No team had ever led a rival for its playoff spot by more than 8 games in September and failed to make the playoffs.
The Braves and the Red Sox, however, tried quite hard, and managed to stumble into the last day tied with the St. Louis Cardinals and the Tampa Bay Rays respectively. The teams didn’t play each other on the final day, instead playing teams that had little to play for. The critical four games were:
- Atlanta Braves vs. Philadelphia Phillies
- The Phillies had the best record in baseball and had little to play for, but were apparently playing hard to shake off a six-game losing streak before they had meaningful games again.
- St. Louis Cardinals vs. Houston Astros.
- The Cardinals, having come all the way back from the dead in early September, now faced the Houston Astros, a team that had a terrible year and no real incentive in the game.
If the Braves and the Cardinals had the same result in the last game, they would play each other in a single game to determine the wild card. Otherwise, the winner would go to the playoffs and the loser would not.
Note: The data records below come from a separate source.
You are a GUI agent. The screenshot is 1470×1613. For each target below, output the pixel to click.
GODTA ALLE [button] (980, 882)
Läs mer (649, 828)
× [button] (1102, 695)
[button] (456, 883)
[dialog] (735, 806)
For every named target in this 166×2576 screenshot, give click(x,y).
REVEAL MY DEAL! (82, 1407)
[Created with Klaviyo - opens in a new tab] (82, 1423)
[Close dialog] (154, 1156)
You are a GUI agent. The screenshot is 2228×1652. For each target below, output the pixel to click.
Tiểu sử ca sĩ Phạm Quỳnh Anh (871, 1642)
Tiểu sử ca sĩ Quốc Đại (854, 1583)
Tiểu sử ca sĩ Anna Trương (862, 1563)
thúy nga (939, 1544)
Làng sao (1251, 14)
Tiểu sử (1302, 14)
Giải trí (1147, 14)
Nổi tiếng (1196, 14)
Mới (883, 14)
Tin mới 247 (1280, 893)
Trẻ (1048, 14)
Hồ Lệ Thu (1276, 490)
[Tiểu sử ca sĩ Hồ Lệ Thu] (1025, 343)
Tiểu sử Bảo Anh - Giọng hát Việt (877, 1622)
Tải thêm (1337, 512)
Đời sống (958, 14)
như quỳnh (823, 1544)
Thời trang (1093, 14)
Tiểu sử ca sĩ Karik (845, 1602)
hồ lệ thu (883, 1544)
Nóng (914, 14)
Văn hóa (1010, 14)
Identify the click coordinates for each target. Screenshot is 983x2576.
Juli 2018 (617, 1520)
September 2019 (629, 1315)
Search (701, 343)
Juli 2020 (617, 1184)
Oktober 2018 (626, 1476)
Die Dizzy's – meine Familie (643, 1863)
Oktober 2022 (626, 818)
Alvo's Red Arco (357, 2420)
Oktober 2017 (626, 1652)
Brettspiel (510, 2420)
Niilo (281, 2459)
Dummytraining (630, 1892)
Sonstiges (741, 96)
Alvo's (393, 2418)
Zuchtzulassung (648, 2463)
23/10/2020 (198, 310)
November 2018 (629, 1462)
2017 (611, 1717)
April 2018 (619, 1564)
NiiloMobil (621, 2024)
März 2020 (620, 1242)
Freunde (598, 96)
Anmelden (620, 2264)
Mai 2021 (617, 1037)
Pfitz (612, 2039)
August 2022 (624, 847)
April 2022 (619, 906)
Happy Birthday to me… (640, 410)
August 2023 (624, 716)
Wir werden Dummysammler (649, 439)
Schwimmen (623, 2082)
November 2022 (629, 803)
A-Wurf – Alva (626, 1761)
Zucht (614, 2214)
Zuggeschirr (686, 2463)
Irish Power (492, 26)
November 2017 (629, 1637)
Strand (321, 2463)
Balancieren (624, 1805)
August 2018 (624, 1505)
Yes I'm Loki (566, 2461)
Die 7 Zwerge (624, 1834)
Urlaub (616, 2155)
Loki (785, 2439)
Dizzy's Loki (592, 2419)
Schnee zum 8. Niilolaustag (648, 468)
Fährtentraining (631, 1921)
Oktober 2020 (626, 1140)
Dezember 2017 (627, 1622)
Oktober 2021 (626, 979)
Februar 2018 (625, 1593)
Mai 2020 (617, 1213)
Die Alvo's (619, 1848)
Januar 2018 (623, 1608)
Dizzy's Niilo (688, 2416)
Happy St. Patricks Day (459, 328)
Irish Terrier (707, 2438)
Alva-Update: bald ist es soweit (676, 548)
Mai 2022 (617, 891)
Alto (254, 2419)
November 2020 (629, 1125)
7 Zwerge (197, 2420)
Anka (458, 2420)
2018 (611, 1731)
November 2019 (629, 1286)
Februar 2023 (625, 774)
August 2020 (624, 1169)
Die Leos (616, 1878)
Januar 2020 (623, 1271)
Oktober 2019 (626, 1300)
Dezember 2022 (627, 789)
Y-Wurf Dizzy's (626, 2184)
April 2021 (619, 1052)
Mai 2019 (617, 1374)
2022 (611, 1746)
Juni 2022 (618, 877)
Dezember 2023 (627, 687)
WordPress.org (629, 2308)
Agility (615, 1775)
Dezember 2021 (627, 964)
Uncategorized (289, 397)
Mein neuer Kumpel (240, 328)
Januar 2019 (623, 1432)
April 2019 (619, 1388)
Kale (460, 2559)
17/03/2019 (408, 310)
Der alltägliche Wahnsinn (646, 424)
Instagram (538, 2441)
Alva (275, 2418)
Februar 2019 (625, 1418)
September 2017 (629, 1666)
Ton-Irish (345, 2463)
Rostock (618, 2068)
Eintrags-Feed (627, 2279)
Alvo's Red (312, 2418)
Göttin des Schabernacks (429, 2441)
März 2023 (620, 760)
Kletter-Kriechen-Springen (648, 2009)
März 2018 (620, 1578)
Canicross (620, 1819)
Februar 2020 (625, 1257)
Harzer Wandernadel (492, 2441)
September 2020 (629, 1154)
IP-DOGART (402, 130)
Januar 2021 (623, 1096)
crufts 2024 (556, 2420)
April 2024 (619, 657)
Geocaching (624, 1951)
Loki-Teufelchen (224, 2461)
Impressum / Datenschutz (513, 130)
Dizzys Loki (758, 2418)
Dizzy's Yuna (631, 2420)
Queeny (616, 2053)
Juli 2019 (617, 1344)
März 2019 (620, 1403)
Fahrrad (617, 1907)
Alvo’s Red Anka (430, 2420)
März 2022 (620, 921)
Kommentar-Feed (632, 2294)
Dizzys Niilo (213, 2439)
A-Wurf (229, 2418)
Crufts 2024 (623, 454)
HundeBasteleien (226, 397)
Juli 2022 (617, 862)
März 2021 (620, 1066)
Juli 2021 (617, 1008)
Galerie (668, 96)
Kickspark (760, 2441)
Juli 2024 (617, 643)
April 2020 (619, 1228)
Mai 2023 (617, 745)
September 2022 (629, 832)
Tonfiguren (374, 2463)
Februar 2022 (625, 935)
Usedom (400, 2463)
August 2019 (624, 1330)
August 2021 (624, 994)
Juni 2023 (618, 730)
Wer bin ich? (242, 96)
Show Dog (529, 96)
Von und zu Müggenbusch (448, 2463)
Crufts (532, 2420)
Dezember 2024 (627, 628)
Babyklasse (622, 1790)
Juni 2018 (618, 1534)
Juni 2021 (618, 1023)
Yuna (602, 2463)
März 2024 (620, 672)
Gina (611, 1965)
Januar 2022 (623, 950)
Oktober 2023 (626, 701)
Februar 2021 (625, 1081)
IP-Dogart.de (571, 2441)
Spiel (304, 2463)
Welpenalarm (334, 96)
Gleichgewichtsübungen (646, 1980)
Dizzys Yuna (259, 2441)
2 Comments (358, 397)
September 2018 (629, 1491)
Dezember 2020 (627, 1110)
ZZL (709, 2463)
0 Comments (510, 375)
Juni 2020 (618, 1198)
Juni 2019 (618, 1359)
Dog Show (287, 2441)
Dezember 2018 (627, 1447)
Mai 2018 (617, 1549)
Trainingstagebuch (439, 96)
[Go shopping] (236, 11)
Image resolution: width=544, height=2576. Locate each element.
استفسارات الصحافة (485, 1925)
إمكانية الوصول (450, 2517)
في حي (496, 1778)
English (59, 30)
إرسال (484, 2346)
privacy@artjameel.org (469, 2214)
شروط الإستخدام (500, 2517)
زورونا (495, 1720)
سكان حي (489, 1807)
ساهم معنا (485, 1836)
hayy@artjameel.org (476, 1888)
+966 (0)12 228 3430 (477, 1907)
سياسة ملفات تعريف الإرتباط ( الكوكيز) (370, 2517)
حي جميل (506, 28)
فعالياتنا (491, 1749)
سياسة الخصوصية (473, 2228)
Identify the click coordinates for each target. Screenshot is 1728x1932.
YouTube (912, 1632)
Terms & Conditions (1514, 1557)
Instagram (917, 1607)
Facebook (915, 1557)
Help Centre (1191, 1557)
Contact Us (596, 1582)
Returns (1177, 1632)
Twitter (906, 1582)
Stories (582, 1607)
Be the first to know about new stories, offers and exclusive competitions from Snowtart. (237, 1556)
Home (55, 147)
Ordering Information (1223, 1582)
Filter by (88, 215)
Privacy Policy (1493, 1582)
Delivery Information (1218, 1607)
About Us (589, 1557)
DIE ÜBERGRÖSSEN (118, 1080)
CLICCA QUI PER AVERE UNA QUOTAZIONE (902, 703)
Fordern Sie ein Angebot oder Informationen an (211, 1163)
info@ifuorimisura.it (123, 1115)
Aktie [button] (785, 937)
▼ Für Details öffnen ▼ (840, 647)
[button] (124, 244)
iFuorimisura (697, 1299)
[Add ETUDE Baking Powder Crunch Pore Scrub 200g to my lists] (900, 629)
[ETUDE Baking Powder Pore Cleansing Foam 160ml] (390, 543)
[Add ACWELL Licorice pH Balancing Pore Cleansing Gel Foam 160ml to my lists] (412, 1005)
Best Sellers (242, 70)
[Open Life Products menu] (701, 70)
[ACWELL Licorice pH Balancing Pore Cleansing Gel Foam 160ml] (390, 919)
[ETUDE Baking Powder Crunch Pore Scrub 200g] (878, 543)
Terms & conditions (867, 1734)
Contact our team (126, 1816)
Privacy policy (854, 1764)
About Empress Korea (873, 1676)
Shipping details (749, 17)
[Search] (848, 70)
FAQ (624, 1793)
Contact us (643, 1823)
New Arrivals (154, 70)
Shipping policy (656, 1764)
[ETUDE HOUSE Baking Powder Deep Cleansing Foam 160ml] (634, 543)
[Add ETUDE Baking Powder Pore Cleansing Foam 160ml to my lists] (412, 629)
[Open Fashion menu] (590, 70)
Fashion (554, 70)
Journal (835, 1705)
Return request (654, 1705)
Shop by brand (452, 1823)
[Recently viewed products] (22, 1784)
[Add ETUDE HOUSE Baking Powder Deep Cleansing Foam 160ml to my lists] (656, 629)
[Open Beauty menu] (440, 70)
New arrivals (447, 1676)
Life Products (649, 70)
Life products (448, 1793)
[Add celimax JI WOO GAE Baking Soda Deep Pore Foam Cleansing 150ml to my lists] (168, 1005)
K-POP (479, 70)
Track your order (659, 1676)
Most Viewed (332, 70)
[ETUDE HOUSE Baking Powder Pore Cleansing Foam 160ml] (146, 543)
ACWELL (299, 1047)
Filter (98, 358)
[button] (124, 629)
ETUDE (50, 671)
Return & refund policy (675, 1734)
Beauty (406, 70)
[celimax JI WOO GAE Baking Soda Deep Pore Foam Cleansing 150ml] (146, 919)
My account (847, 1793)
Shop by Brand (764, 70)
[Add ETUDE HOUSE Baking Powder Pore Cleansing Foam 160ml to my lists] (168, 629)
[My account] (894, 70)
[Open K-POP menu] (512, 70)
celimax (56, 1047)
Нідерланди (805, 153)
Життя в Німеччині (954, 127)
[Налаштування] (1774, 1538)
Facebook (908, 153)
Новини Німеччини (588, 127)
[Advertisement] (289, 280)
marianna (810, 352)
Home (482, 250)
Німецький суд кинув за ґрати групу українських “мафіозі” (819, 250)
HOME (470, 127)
- Boston Red Sox vs. Baltimore Orioles
- The Red Sox, picked by many to be the World Series winner this year, had played phenomenal baseball until September and then fell apart. They faced the Baltimore Orioles in their last game, another team that did terribly in 2011—however, the Orioles seemed to be relishing their role as spoilers and actually had a winning record in September.
- Tampa Bay Rays vs. New York Yankees.
- The Rays faced a Yankees team that had long since clinched and had little to play for.
As in the NL, if the Red Sox and the Rays both had the same result, they would play each other in a single game for the wild card; otherwise, only the winner would play on.
Of these four games, one went smoothly: the Cardinals and Astros. The Cardinals blew away the Astros 8–0 and the result was never in doubt. That game was also the one that finished first.
At around 21:30, there’s a rain delay in Baltimore. At that point, late in each game, the scores were:
- Braves 3, Phillies 2 (top of the 8th?).
- Cardinals 7, Astros 0.
- Red Sox 3, Orioles 2 (middle of the 7th).
- Yankees 7, Rays 0 (end of the 6th).
The situation was fairly clear: if the Braves could hold on, there would be an extra game for them against the Cardinals; if the Red Sox could hold on, they would grab the AL wild card. The Rays were done and had to root for the Orioles.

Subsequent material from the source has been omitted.